Passage shown:

============

Agent 3 — Feasibility & Design

Your specialty: FEASIBILITY & DESIGN

Focus exclusively on:
- Is the proposed approach actually feasible given the codebase architecture?
  Read the relevant modules and assess whether the task's implementation
  guidance is compatible with existing patterns.
- Are there simpler alternatives the task overlooks? Check for existing
  utilities in gossip-stdx, sibling modules, or trait implementations that
  could be reused (per duplication prevention rules).
- Does the approach introduce unnecessary complexity? (New abstractions,
  generics, indirection that aren't justified)
- Are there performance concerns the task should flag?
  - Hot path allocations (check if touched code is in HOT tier)
  - Lock contention or oversized critical sections
  - Unbounded growth patterns
- Does the approach contradict any project conventions?
  - No-versioning policy (no V1/V2, no deprecated, no compatibility shims)
  - Allocation policy tiers (HOT/WARM/COLD)
  - Comment policy (no tracking IDs, no temporal narration)
- Are there design trade-offs the task should document but doesn't?
- Will the approach compose well with in-flight work? Check `bd list --status=in_progress`
  for potentially conflicting changes.

Do NOT review reference accuracy, edge case enumeration, or scope — other
specialists do that.

Agent 4 — Scope Assessment

Your specialty: SCOPE ASSESSMENT

Focus exclusively on:
- Is this task appropriately sized for a single implementation session?
  A well-scoped task modifies 1-4 files in 1-2 modules. Flag if it exceeds:
  - 6+ files modified
  - 3+ modules crossed
  - 3+ distinct behavioral changes
  - Both production code AND test infrastructure changes that could be separate
- Can this task be decomposed into independent sub-tasks that deliver
  incremental value? If so, propose specific splits with:
  - Sub-task title
  - Which files/sections of the original task belong to each
  - Dependency ordering between sub-tasks
  - Whether each sub-task is independently testable
- Does the task mix concerns? Common anti-patterns:
  - Refactor + new feature in one task
  - Bug fix + performance optimization in one task
  - API change + migration of all callers in one task
- Are there prerequisite tasks that should be extracted?

============

Material:
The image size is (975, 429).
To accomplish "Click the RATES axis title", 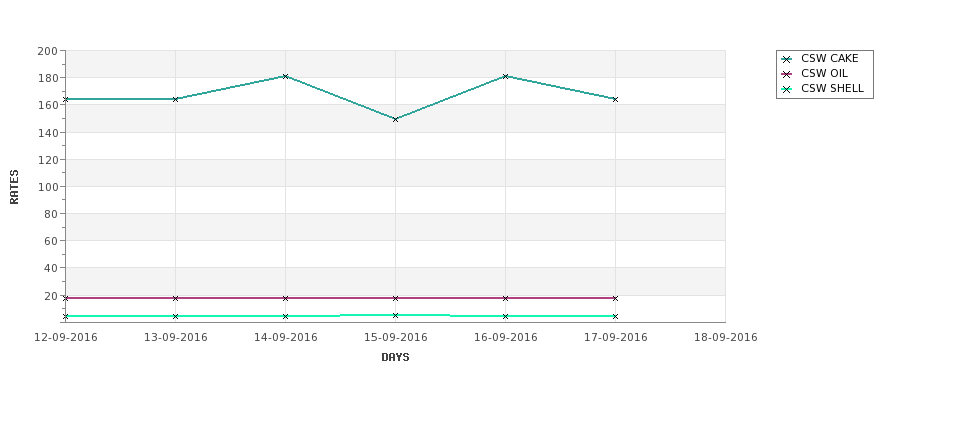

============

Directions:
Determine whether each statement below agrees with the agent review guidelines, and support each yes or no with the deciding words quoted from those guidelines. (a) A well-scoped task modifies 1-4 files in 1-2 modules. (b) The feasibility and design specialist is expected to review reference accuracy. (c) The comment policy permits tracking IDs.

Finished task:
(a) Yes: "A well-scoped task modifies 1-4 files in 1-2 modules."
(b) No: "Do NOT review reference accuracy, edge case enumeration, or scope"
(c) No: "Comment policy (no tracking IDs, no temporal narration)"